I was reminded of something that I heard a few years back at a lecture on writers and books. The speakers were John Edgar Wideman and Terry McMillan. They talked about their approach to their writing and their view of publishing. I had forgotten most of it, but not one essential part of what Wideman said. He argued that our book culture is systematically devaluing the importance of imagination. He remembered when the New York Times Book Review, the premiere newspaper publication in the country, devoted approximately two-thirds of its space to fiction and one-third to nonfiction. That was now reversed, with increasingly less space being devoted to fiction all the time. It was representative of what was happening everywhere. There was a pervasive feeling among readers and reviewers that fiction was less important than nonfiction. We had arrived at a point where books bearing the words Based on a true story somehow had greater value than those that didn’t. We were obsessed with “reality entertainment.” If it wasn’t true in the world at large, how
could it have importance to us as readers?

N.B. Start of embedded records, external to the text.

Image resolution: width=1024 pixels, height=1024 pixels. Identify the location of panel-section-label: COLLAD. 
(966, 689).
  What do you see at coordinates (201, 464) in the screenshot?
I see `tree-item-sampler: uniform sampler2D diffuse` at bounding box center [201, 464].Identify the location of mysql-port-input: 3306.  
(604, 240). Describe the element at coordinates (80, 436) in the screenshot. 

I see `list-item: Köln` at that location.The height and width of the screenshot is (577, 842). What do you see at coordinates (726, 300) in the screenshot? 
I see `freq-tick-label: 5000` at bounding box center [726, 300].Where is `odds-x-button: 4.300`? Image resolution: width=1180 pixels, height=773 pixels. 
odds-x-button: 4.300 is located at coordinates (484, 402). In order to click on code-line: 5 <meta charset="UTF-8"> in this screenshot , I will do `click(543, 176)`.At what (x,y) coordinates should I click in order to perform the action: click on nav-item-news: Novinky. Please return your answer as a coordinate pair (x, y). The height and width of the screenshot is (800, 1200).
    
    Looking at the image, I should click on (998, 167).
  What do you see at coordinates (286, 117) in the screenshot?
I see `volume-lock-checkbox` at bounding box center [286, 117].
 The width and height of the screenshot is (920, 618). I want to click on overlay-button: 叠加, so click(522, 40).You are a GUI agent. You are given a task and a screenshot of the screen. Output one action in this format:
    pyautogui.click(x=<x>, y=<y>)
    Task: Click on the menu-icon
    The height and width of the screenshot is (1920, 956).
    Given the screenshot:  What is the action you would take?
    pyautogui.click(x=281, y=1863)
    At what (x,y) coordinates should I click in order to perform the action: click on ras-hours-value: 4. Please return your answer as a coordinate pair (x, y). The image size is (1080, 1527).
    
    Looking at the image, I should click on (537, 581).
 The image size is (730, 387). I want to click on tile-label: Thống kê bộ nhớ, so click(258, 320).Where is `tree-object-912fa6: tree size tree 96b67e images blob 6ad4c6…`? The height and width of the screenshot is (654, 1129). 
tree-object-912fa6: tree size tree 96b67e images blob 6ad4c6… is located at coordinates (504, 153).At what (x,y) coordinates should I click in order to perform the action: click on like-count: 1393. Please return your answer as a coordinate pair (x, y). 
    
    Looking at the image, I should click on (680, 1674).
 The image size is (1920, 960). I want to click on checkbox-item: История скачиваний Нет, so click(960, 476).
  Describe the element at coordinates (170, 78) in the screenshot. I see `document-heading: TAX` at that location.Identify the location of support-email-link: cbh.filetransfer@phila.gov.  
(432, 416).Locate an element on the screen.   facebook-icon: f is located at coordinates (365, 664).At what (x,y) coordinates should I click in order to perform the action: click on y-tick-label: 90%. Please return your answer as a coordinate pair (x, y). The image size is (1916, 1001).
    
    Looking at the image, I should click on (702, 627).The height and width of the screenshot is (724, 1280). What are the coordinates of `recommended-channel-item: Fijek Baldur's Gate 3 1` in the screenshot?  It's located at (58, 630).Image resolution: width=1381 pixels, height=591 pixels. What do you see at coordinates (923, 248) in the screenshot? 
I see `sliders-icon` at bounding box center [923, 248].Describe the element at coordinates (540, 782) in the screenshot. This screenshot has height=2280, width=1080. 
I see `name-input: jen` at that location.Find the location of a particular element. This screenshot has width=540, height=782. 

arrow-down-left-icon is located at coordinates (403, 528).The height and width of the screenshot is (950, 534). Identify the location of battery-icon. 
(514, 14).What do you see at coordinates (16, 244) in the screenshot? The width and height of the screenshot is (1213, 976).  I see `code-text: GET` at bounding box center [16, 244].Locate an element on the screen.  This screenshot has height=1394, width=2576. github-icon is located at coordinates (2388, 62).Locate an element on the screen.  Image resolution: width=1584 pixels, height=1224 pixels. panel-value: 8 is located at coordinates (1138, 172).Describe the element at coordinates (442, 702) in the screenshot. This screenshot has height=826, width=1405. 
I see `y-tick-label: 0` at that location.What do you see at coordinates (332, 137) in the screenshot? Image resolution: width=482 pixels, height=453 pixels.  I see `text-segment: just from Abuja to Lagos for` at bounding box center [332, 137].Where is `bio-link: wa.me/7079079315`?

On remembering, I was struck anew by the immensity of this pronouncement and its far-reaching implications. I know enough about the world to appreciate that the one constant in life is change. But change does not happen without imagination. Progress occurs not because we remain satisfied with what is, but because we hunger for what might be. We are always looking to take that next step. But the next step begins with looking beyond the possible to the impossible—because what seems impossible to us today becomes commonplace tomorrow. It is one of the primary lessons of the world, and it has its roots firmly embedded in the fertile loam of our recognition and celebration of the importance of the imagination.
Hunter doesn’t know this. But I do. If I am to set a good example for him, then I must give him a chance to discover this truth on his own. I must encourage, not discourage, his use of imagination. I must remember that not only must I not close off the possibilities he chooses to explore—whether I believe them realistic or not—but I must encourage him to find a way to open the locked doors that bar his way.
But it is not only Hunter’s imagination that needs care and nurturing. It is my own, as well. It would seem obvious that a writer of fantasy would not need to be reminded of this. But as the pirate incident so clearly demonstrated, I am as likely as the next person to fall under the sway of the world’s overarching desire to remove the larger part of life’s nagging doubts by embracing the norm. As much as the next person, I seek reassurance that some things are dependably constant. I want a modicum of stability in my life. I want a sense of security and control. Using the imagination can stir up trouble. Challenging the status quo of things sometimes evokes unnecessary concerns about what we’ve always accepted as true.